The Times report noted that problems with the metadata program began cropping up last year, when the NSA reportedly deleted its entire database of post-Freedom Act information after finding providers were handing over information that “included both accurate and inaccurate data”:
When the agency then fed those numbers back to the telecoms to get the communications logs of all of the people who had been in contact with its targets, it ended up gathering some data of people unconnected to the targets. The agency had no authority to collect their information, nor a practical way to go through its large database and cull those records it should not have gathered. As a result, it decided to purge them all and start over.
As both the Times and the Journal noted, U.S. intelligence officials have long been unable to offer any concrete examples of a terror incident prevented by the program.
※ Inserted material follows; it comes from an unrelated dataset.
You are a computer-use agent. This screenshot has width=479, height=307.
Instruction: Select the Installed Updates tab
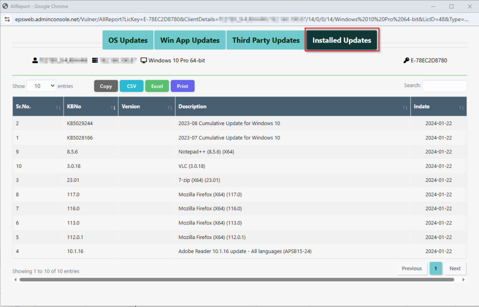pyautogui.click(x=341, y=40)
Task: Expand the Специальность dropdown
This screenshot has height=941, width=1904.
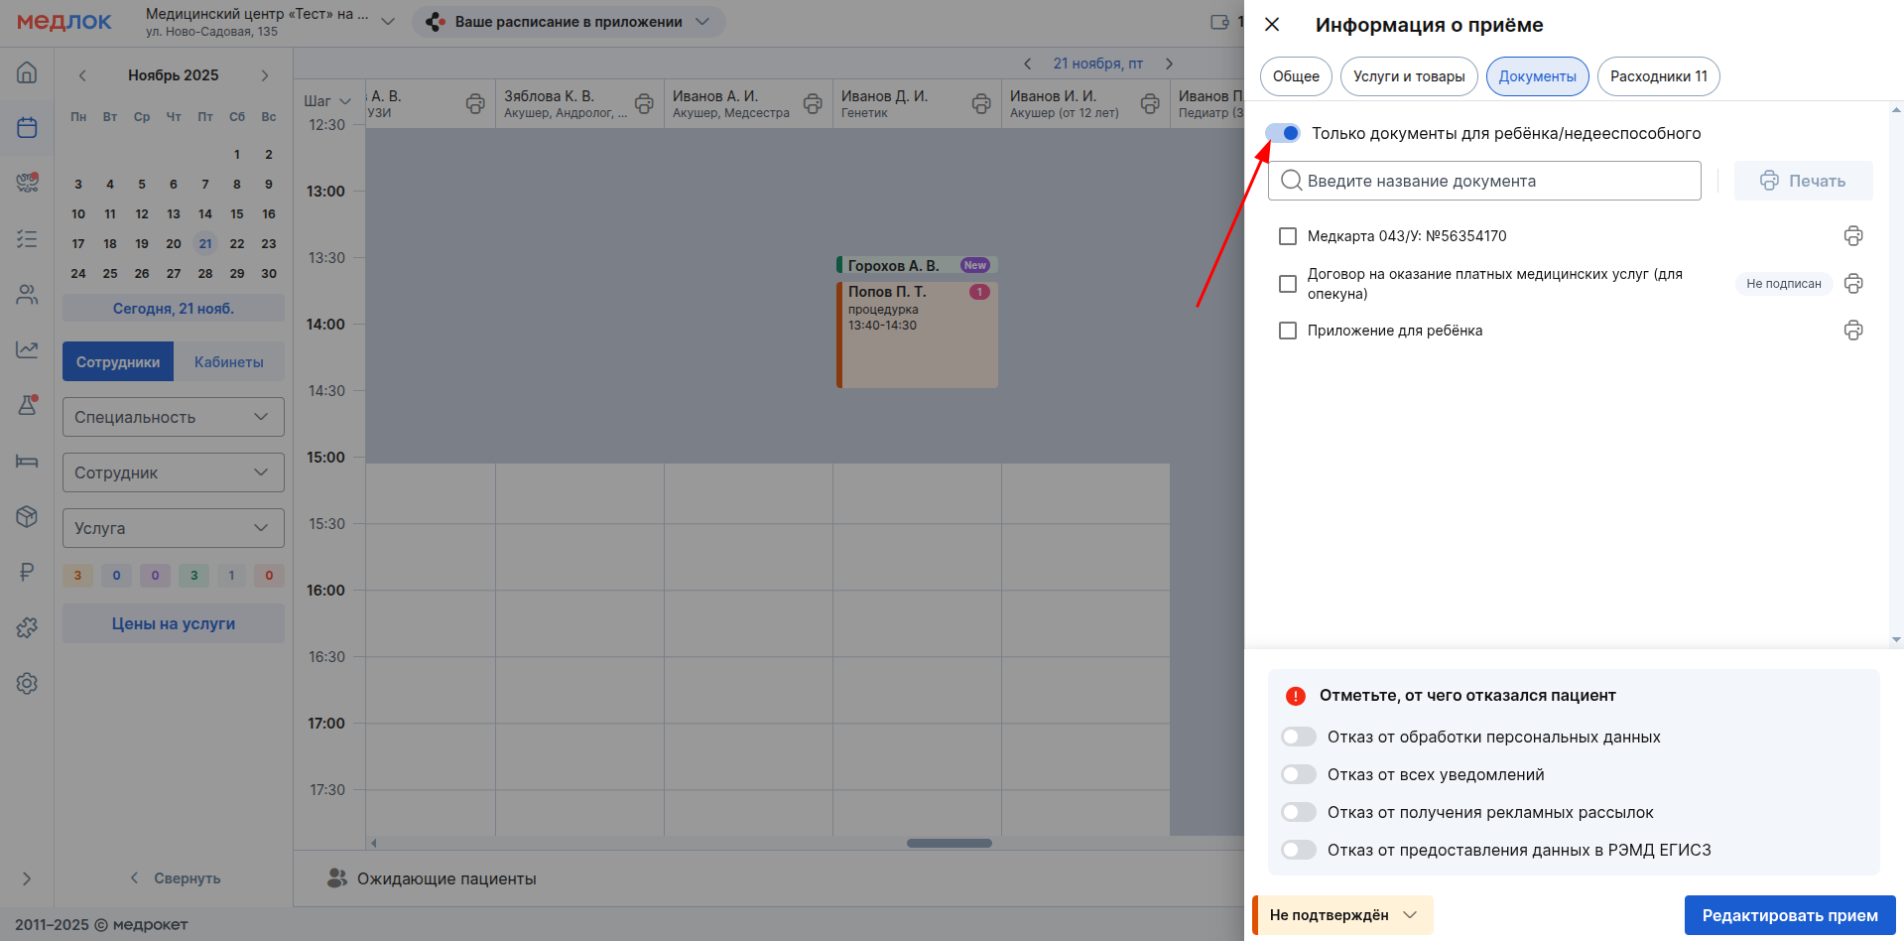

Yet they have long fought privacy advocates opposed to the program by saying the NSA needs its metadata collection programs to provide it with the capacity to map out the social webs around terror suspects. (Note that the NSA’s ability to collect this information outside the bounds of the U.S. remains mostly unconstrained.)
Now, the Journal wrote, people familiar with the program stated that it lacks “operational value,” though no final decision has been made on its fate, and “the discussions about potentially ending the metadata program were in the early and informal stages.” A spokesman for House Minority Leader Kevin McCarthy, Murry’s boss, told the Times that Murry’s comments were made in an unofficial capacity.
“It seems clear to me that this is not a program that is needed for national security,” said American Civil Liberties Union senior legislative counsel Neema Singh Guliani told the Journal. “One of the goals of the Freedom Act was to limit large-scale collection, and I think there are questions as to whether that law is achieving its goals.”
The final decision whether to ask Congress to continue the program will lay with the Trump administration, not the NSA, according to the reports. Given that it seems to be in disarray and officials no longer seem quite as eager to keep it rolling, there’s a chance that it will cease.